All of lore.kernel.org
 help / color / mirror / Atom feed
* failing smokey tests
@ 2020-03-20 12:23 Bradley Valdenebro Peter (DC-AE/ESW52)
  2020-03-20 12:35 ` Jan Kiszka
  0 siblings, 1 reply; 3+ messages in thread
From: Bradley Valdenebro Peter (DC-AE/ESW52) @ 2020-03-20 12:23 UTC (permalink / raw)
  To: xenomai

Hello Xenomai team,

We are currently running a Xenomai/Linux setup on a Zynq Z-7020 SoC (We run Linux on CPU0 and Xenomai on CPU1):
	$ uname -a
		Linux wom03 4.14.110-mainline #1 SMP PREEMPT Tue Mar 17 17:25:22 CET 2020 armv7l GNU/Linux
	$ cat /proc/xenomai/version
		3.1
	$ cat /proc/ipipe/version
		7

We are experiencing two problems with the smokey tests:

1. posix_cond (check POSIX condition variable services). This tests fails 8 out of 10 executions with the following message:
	
	$ sudo /usr/bin/smokey --run=14 --verbose=2
		autoinit_simple_conddestroy
		autoinit_simple_condwait
		simple_condwait
		relative_condwait
		autoinit_absolute_condwait
		cond_wait waited 9998.799 us

By looking at the test autoinit_absolute_condwait it looks like a timed conditional wait should timeout after 10000us. This is measured in the test and checked.
If it's lower than 10000us it will fail. Should it always be equal or higher than 10000us? Are 9998.799us not acceptable?

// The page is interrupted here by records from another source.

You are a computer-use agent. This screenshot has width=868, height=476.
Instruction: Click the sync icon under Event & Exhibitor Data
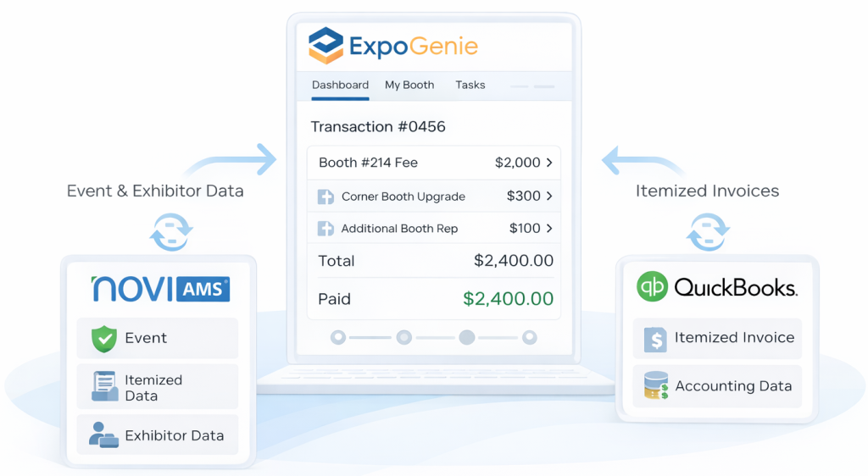171,231
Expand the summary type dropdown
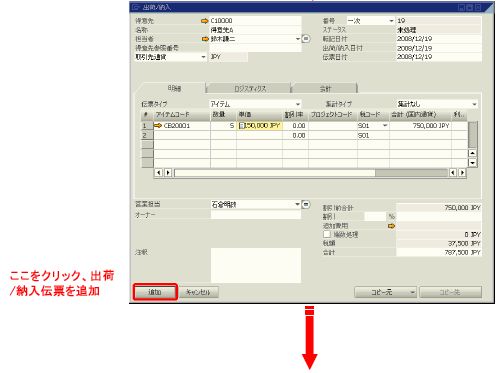The height and width of the screenshot is (373, 498). pos(474,104)
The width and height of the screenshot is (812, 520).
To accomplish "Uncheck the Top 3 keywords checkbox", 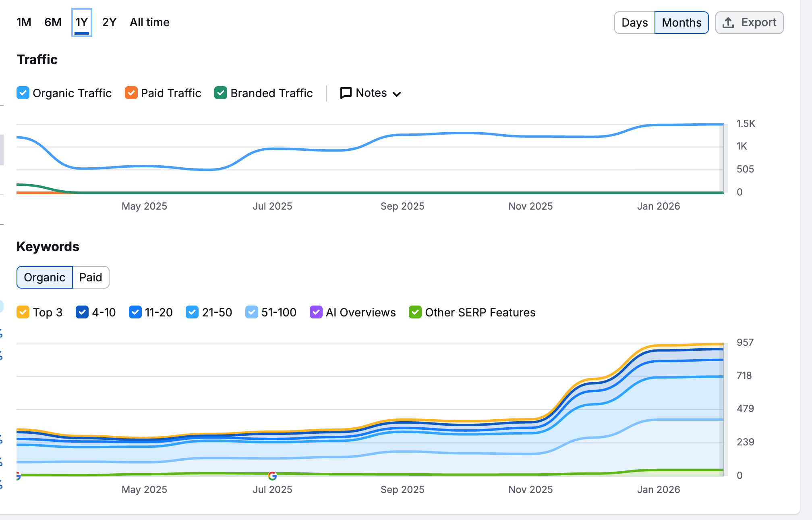I will [23, 312].
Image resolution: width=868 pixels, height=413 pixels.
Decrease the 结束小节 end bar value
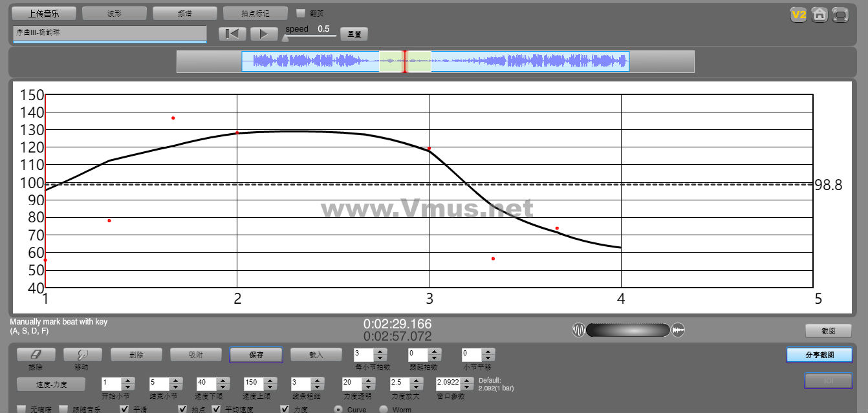(175, 386)
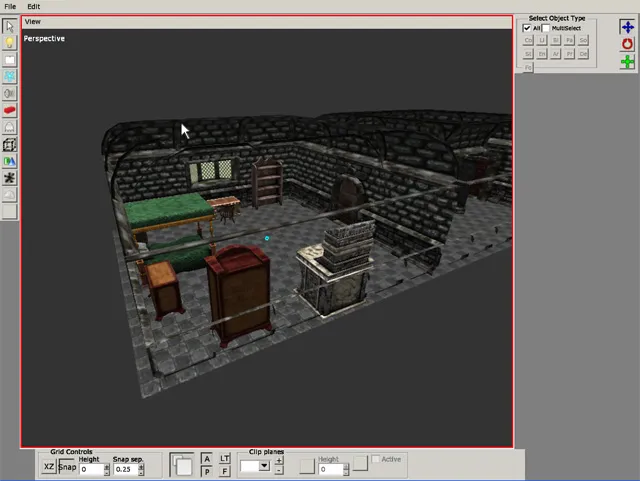Open the Edit menu

(x=34, y=6)
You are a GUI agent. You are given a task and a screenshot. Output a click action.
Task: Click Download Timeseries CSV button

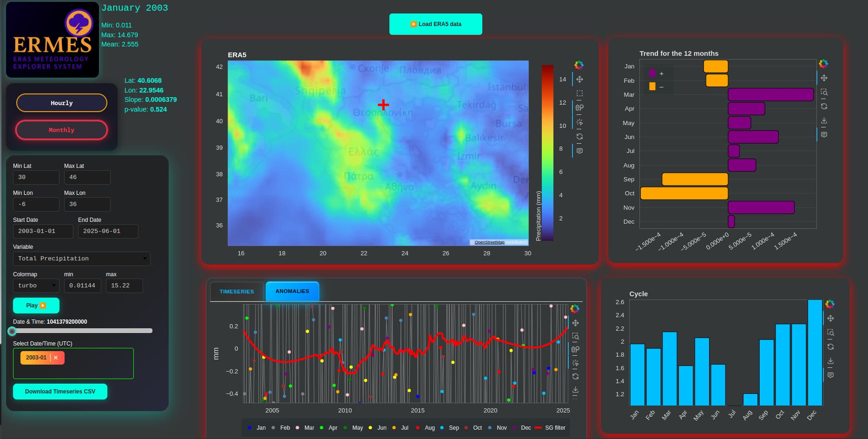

2. memory_coreheap and memory_heapmem
First execution of any of these tests goes fine but later executions of any of them always result in a system freeze and a power cycle is necessary.
E.g.: If I execute memory_coreheap after a power cycle it will succeed. If I later execute memory_heapmem it will freeze.
        Or if I execute memory_heapmem after a power cycle it will succeed. If I later execute it again it will freeze.

It freezes just after printing "(running the pattern check test for 'heapmem' -- this may take some time)"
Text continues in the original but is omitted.